Find a penny, pick it up! All day long you‘ll have a sneaking suspicion that it might be a culturally or archaeologically significant object! After an exciting hike up and down many staircases in the National Museum, we reach a conference room where we‘re introduced to the basics of the Treasure Trove, who work to preserve significant objects from Scotland‘s past.
How do you know if you‘ve found something of cultural or archaeological siginificance? Of the 2,000 objects brought into the museum every year, only a few hundred are real finds. People‘s imaginations ofen run wild and they find William Wallace’s sword at every dig of the spade, even if they turn out to be old doorknobs and metal hinges. The museum is working to educate the general public about how to identify a find, but the real education lies in familiarity with the material: People are less likely to bring in a big shiny rock and claim it‘s solid silver if they know what silver looks like.
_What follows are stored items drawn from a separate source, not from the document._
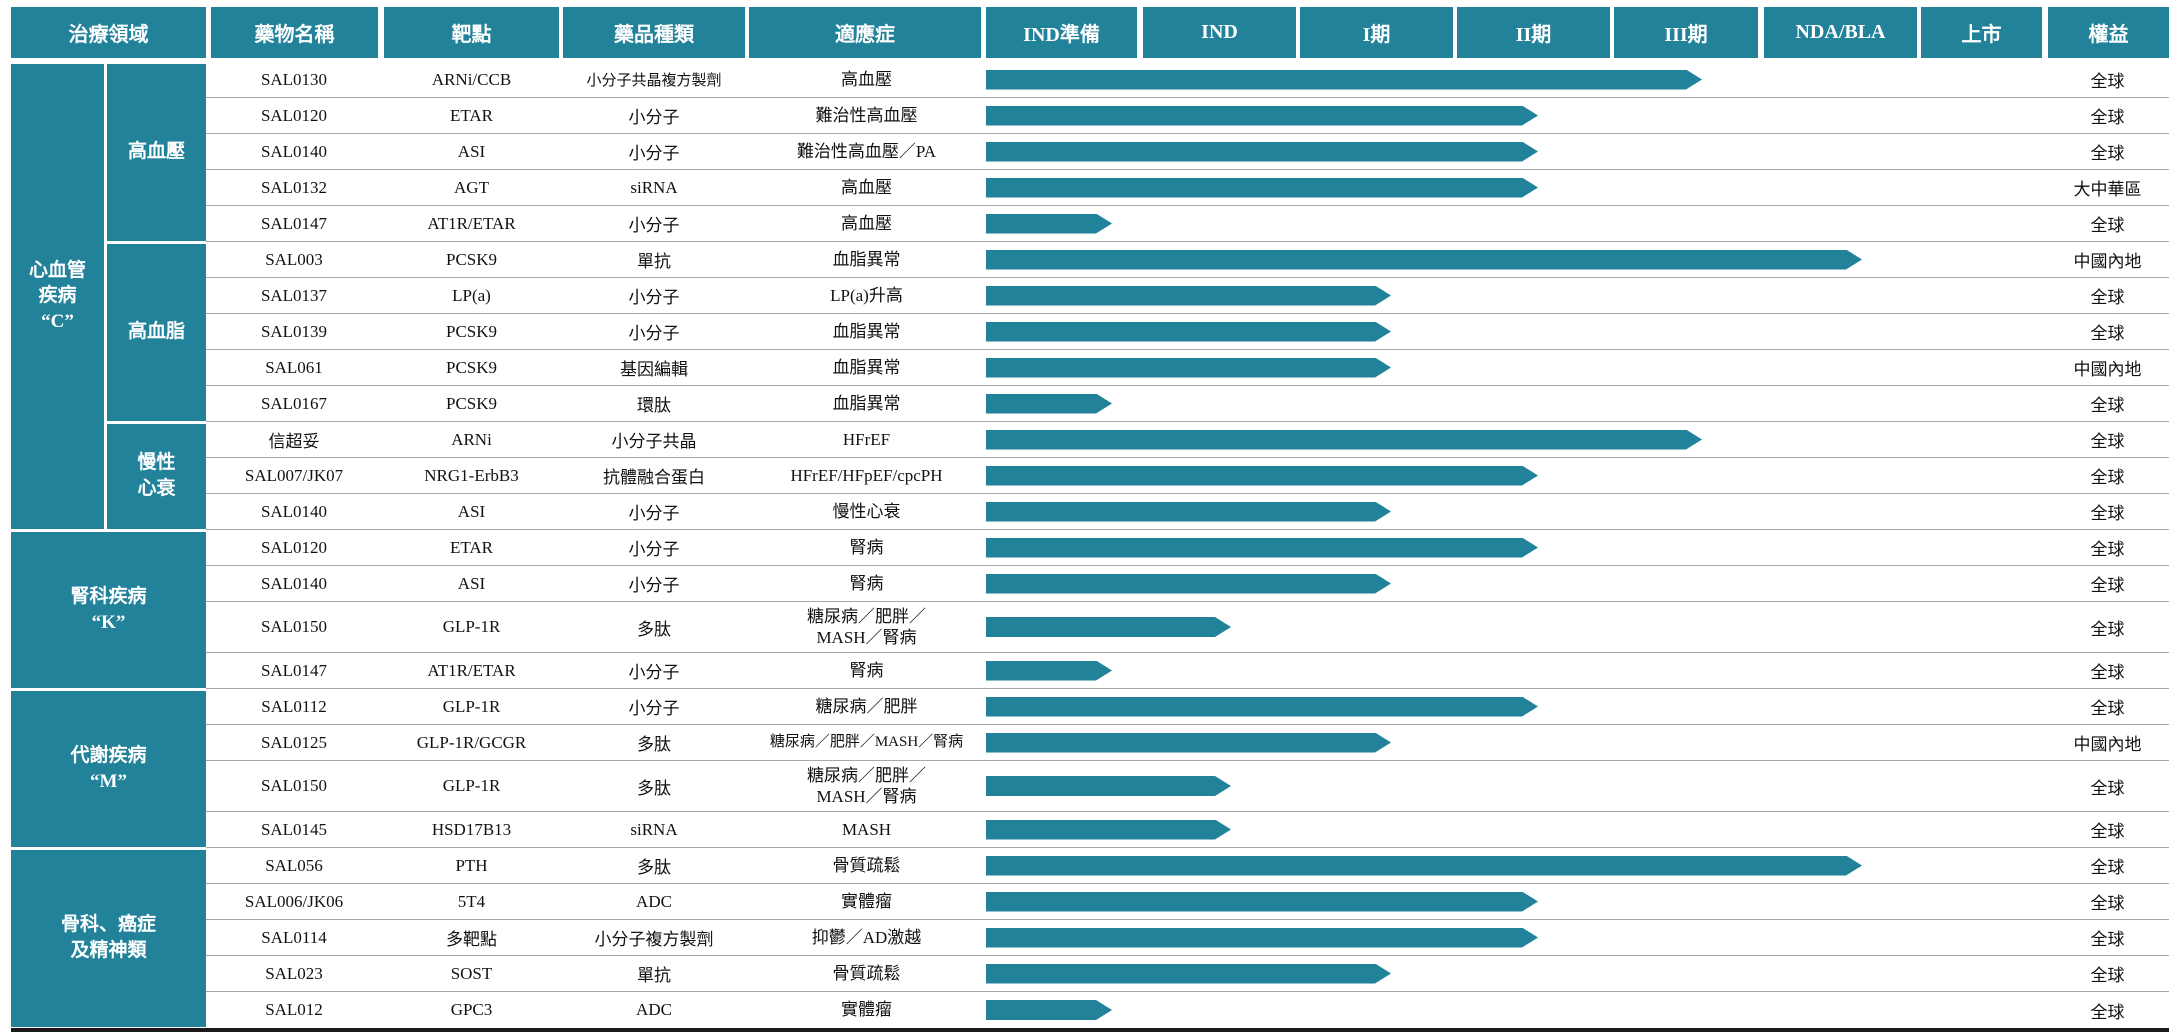  What do you see at coordinates (654, 370) in the screenshot?
I see `drug-type-cell: 基因編輯` at bounding box center [654, 370].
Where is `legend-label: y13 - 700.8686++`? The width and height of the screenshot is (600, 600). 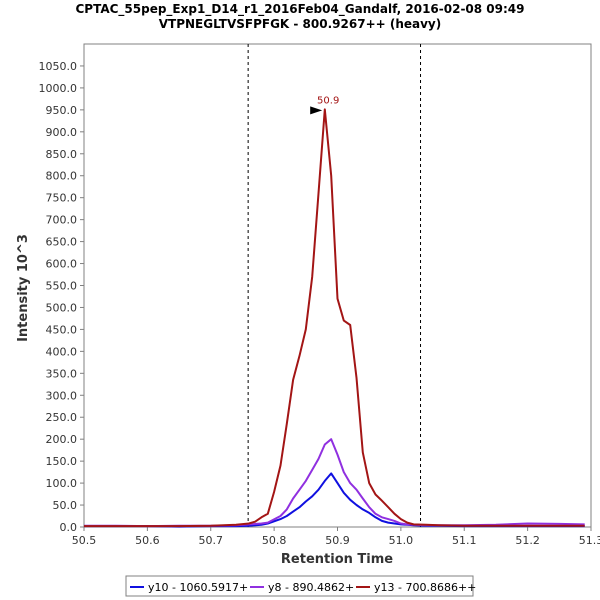
legend-label: y13 - 700.8686++ is located at coordinates (425, 588).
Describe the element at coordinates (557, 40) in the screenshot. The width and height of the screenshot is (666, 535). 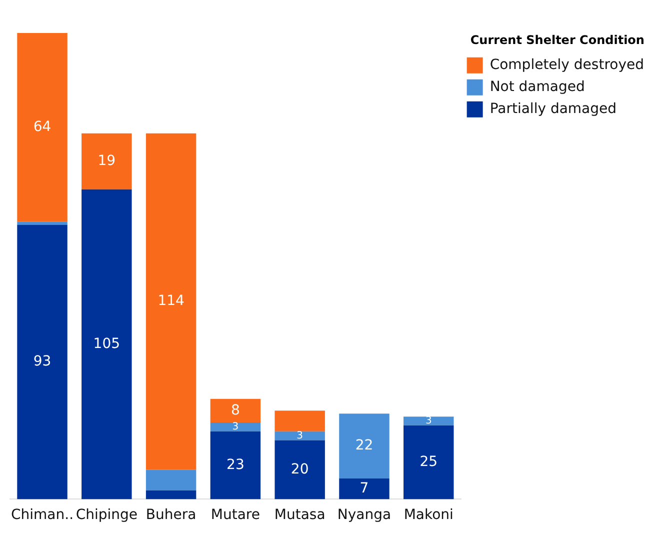
I see `legend-title: Current Shelter Condition` at that location.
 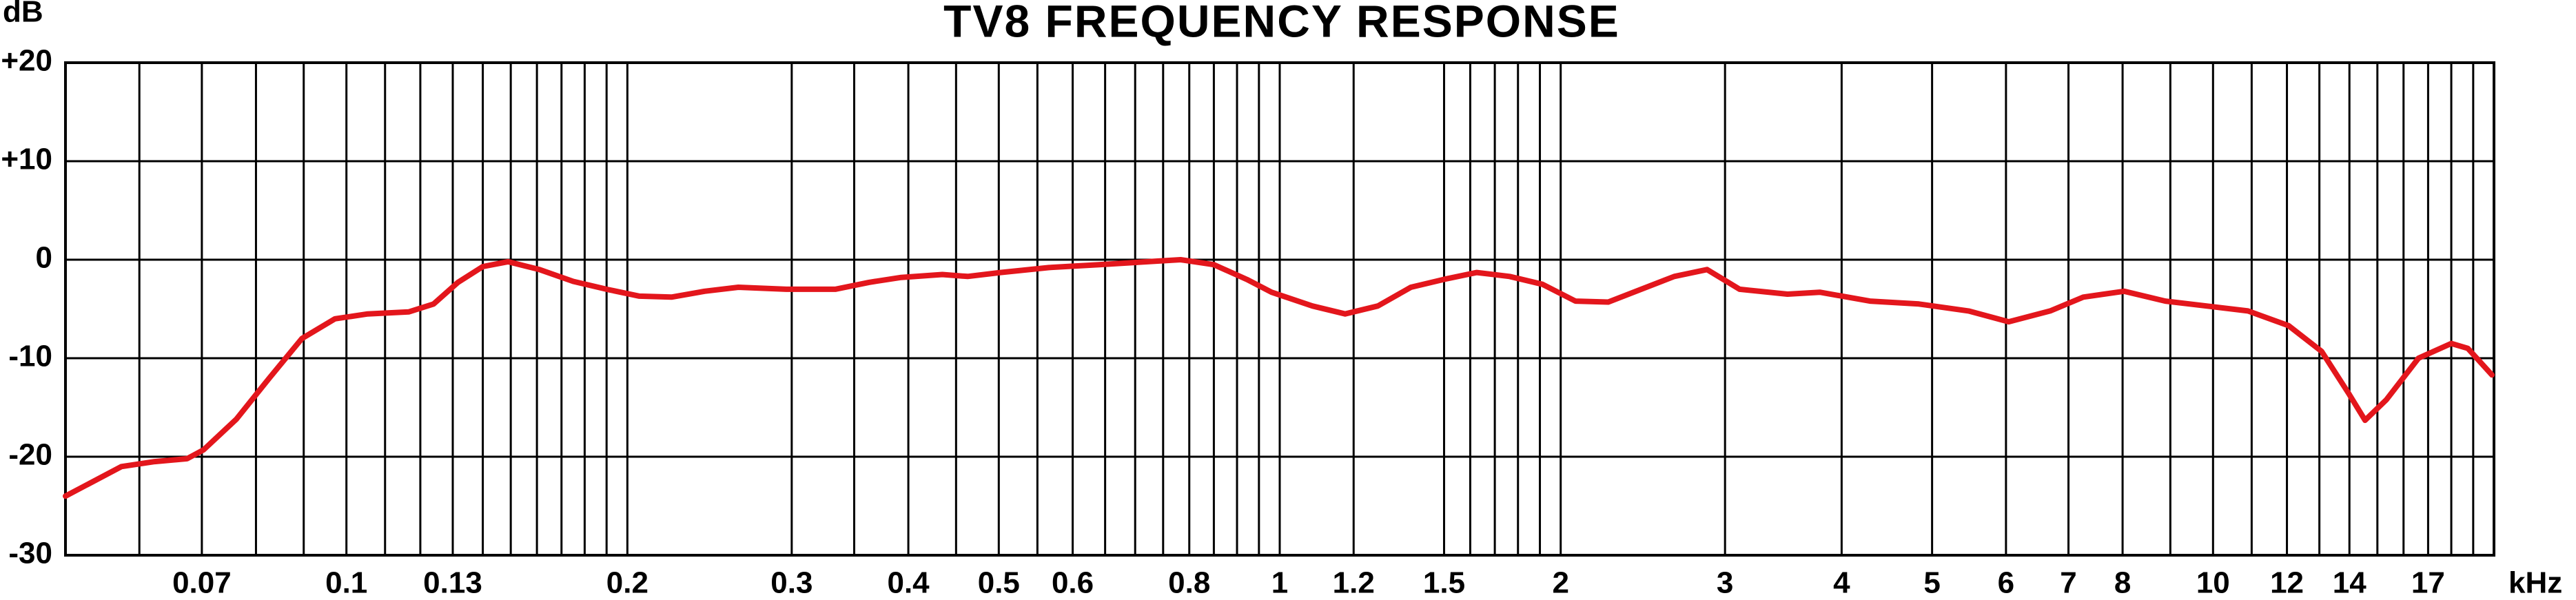 What do you see at coordinates (908, 583) in the screenshot?
I see `x-tick-label: 0.4` at bounding box center [908, 583].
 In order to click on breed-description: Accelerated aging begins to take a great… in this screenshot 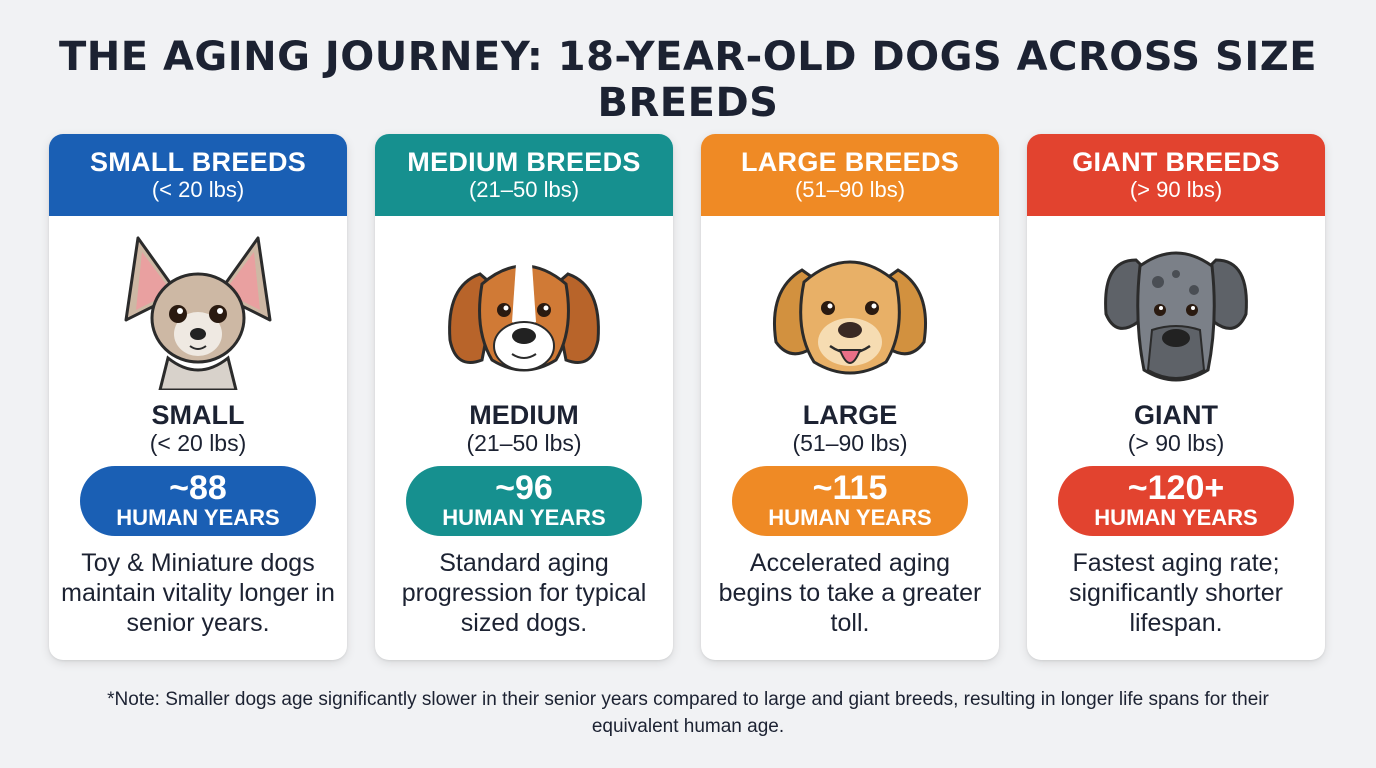, I will do `click(850, 593)`.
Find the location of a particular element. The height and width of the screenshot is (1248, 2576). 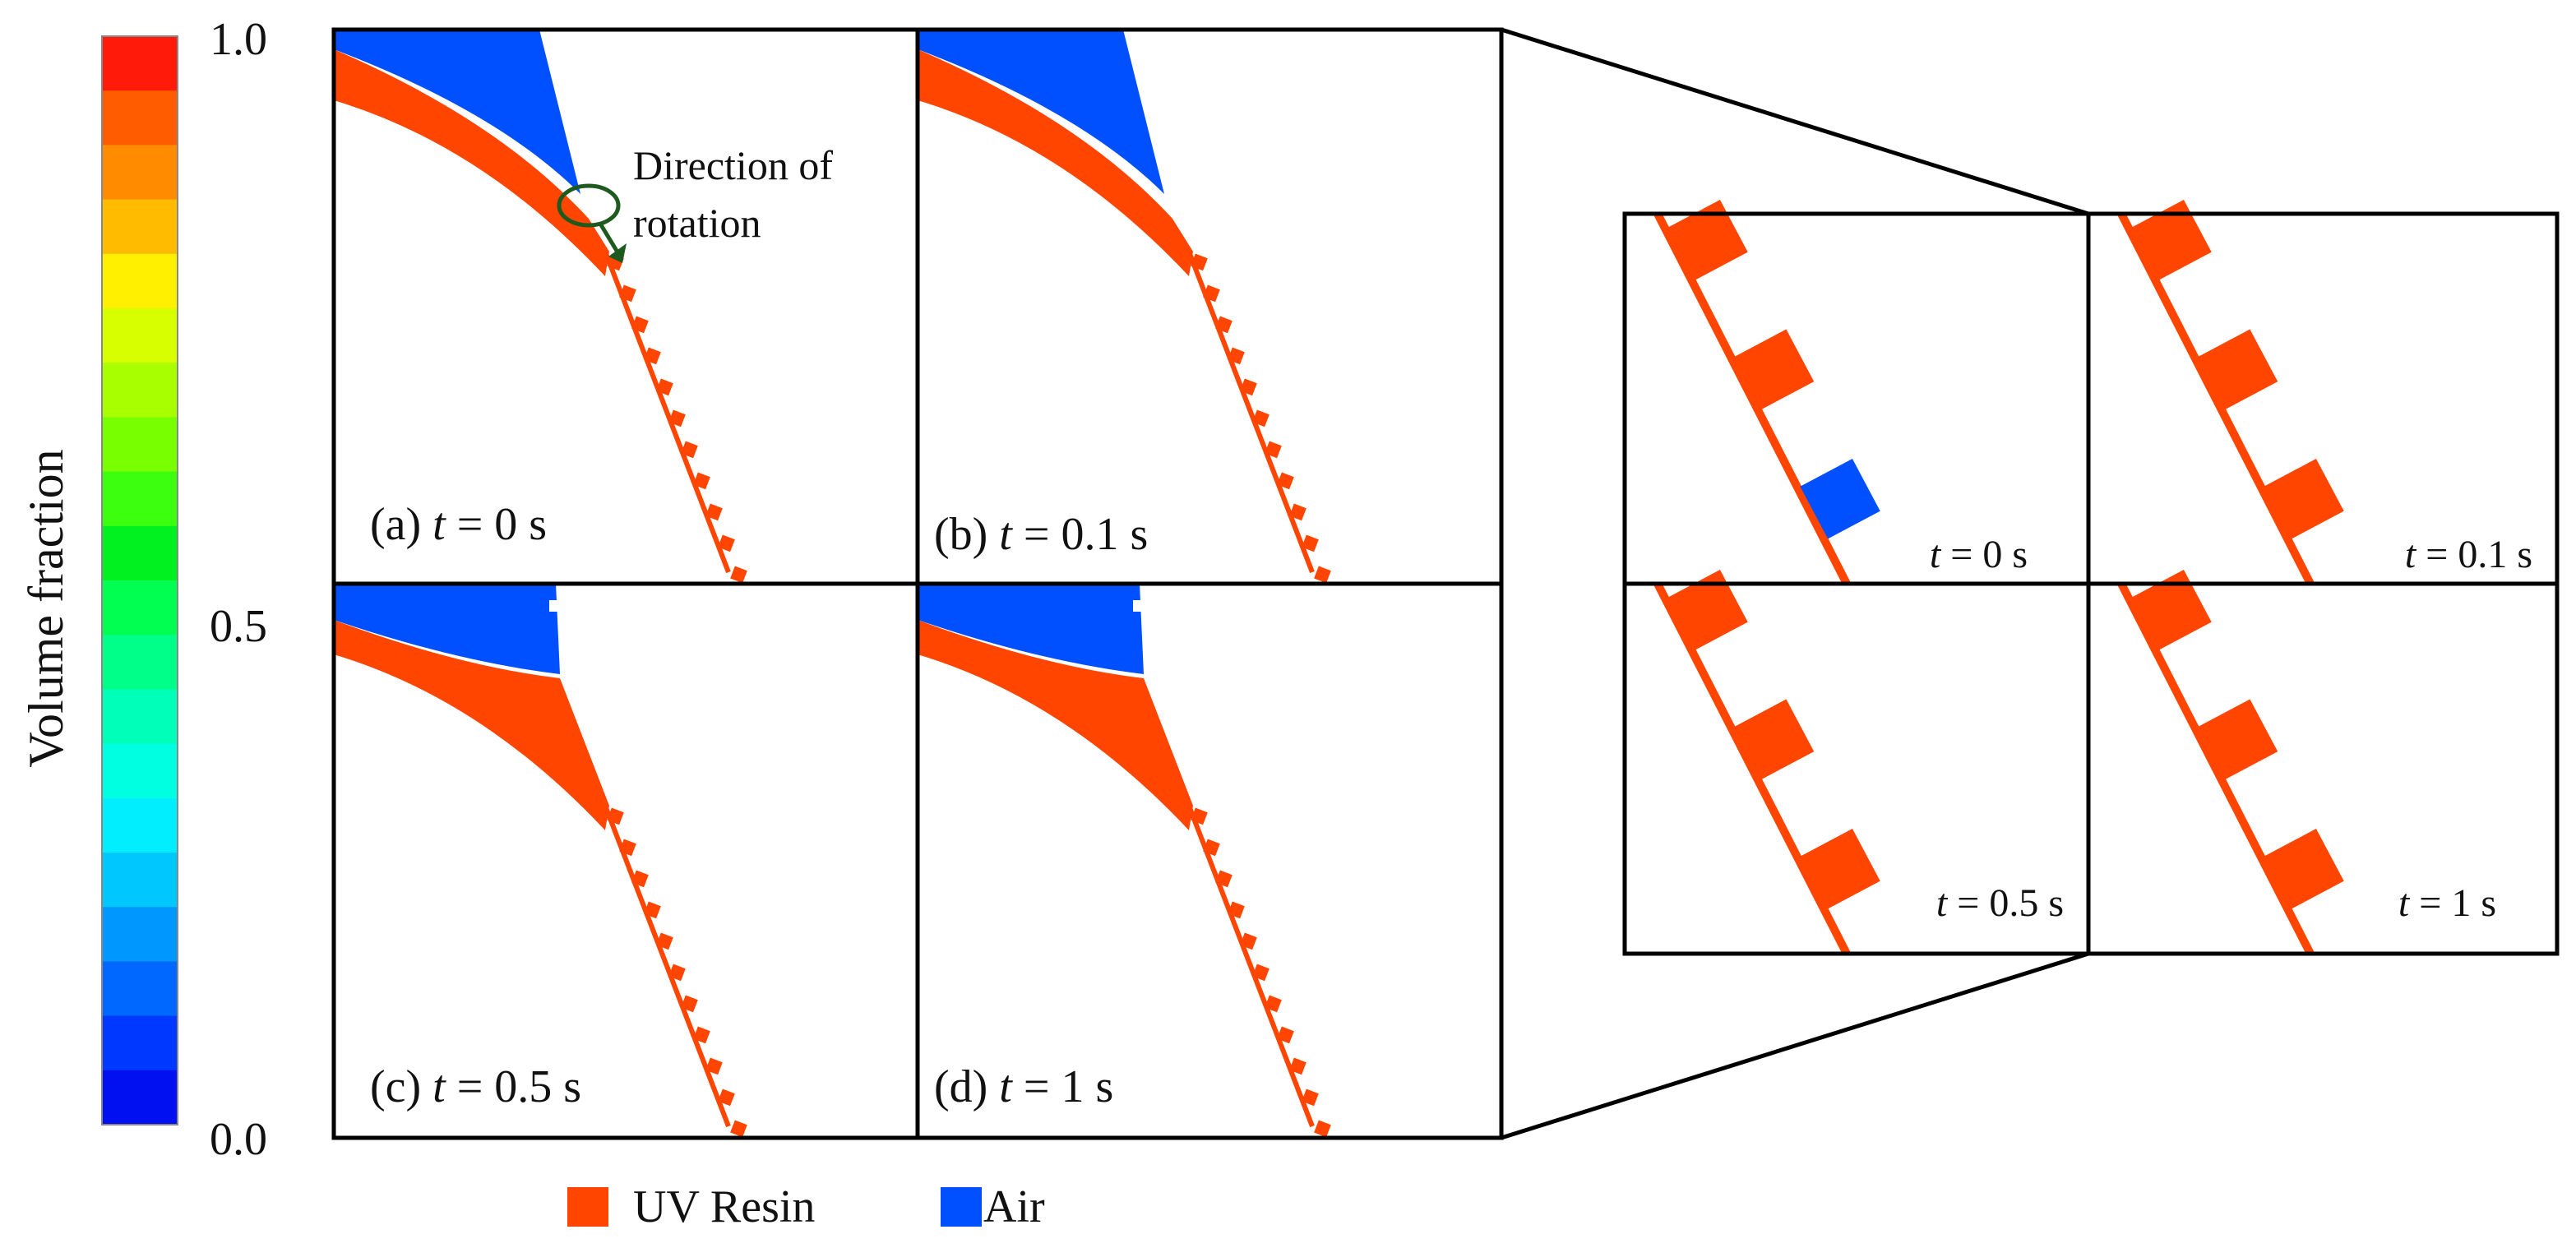

zoom-eq: = 0 s is located at coordinates (1989, 554).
Next, we gain insight into how items can be looked at and what questions art historians and archaeologists pose when they date an object, and we even get to examine some objects ourselves. What I thought was a knife sharpener made of clay was actually, gasp, fragments of a cast bronze age sword! A mold for a wax with a faint tetris etching turned out to be the end of a crudely made Christian cross. A really heavy tongue compressor? No, it‘s a Viking silver ingot, a solid metal slab that was used as currency.
If you get the chance to go, do! I certainly walked away with the strong urge to buy a metal detector and go out exploring.